That means— HALLALEUJAH!— another one-year break from Christmas music.

OK, I’m kidding a little. Most Christmas music isn’t that bad. Some is downright superb, in fact.

My favorite Christmas song is “The Little Drummer Boy,” but only the Harry Simeon Chorale’s version will do for me. It’s just human voices accompanied by the striking of a piano. That’s all that is needed to tell the simple tale of a poor boy that can only play his drum as a gift to the Christ child.

there are other versions of “The Little Drummer Boy,” but the one by the Harry Simeon Chorale reaches the level of perfection. And we know what happens when people try to improve on perfection.

Good Christmas music aside, we can agree that there is some Christmas music that absolutely, positively has to go, can’t we?

Yes, I’m thinking Christmas rap songs here. A plea to America’s rappers: PLEASE don’t do this.

And I’m not one of those old “fuddy duddies” that doesn’t like rap. Fact is, I do like rap. As I’m fond of saying, rap helped kill disco; I owe rap and rappers a debt I can never repay them.

Before all you disco fans get your noses out of joint: yes, I am joking. You’ll have to decide for yourselves whether or not my quip was funny. What can’t be denied is my quip isn’t exactly true.

Actually, it was disco that helped rap become a big-time music genre. Wasn’t one, of the first rap mega-hits “Rapper’s Delight” by The Sugar Hill Gang?

And didn’t they sample heavily from Chic’s disco mega-hit “Good Times”?

OK, total truth be told, the Sugar Hill Gang didn’t just sample from “Good Times.” They ripped it off completely.

But back to the Christmas songs that really, really, REALLY should never be played again. In addition to rap Christmas songs, I’m adding these to the list: ANY Christmas song done by Elvis Presley— and no, unlike disco’s fans, I’m not making apologies to any Elvis fans out there. His Christmas songs have got to go. How bad are they?

The Porky Pig version of “Blue Christmas” is better than the Elvis version. Yeah, I said it. The Pig sounds better than Elvis. There’s a movie that’s currently running on HBO called “Looney Tunes 2: Back in Action.” In it Bugs Bunny sings Elvis’ “Viva Las Vegas.”

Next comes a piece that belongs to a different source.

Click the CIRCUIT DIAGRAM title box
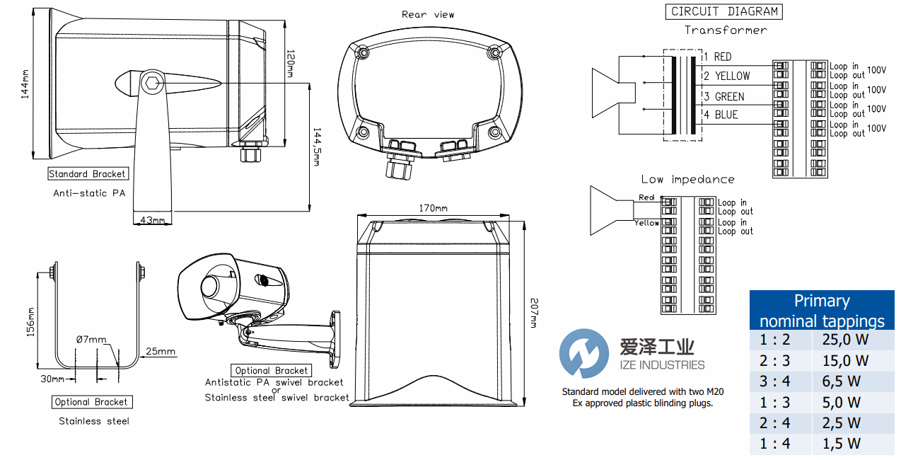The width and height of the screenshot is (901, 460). click(724, 11)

BUGS BUNNY sounds better than Elvis. Oh, Elvis was kind of good, I suppose. But his contemporaries Chuck Berry, Little Richard and Jerry Lee Lewis were better.

And it’s worth noting that there were no “London Elvis Presley Sessions.” Why is that significant?

There were “London Chuck Berry Sessions,” in which British rockers played with the American rock and roll legend.

There are “London Howling Wolf Sessions” and “London Muddy Waters Sessions,” with those limey rockers playing with these legendary American blues artists.

Why didn’t British rockers want to play with Elvis? He wasn’t that good; neither are his Christmas songs.

Rounding out the list of those who should never have their Christmas songs played ever again: THE BEACH BOYS!

Yes, I might have to go into a witness protection program after that one. Offending Beach Boys fans probably isn’t a good idea.

However, there is one thing about the music of The Beach Boys: it probably should have stayed on the beach. That would be the proper place for it. And their Christmas songs aren’t even fit for the beach.

So, for Christmas 2013, radio program executives, please: no more rap, Elvis or The Beach Boys.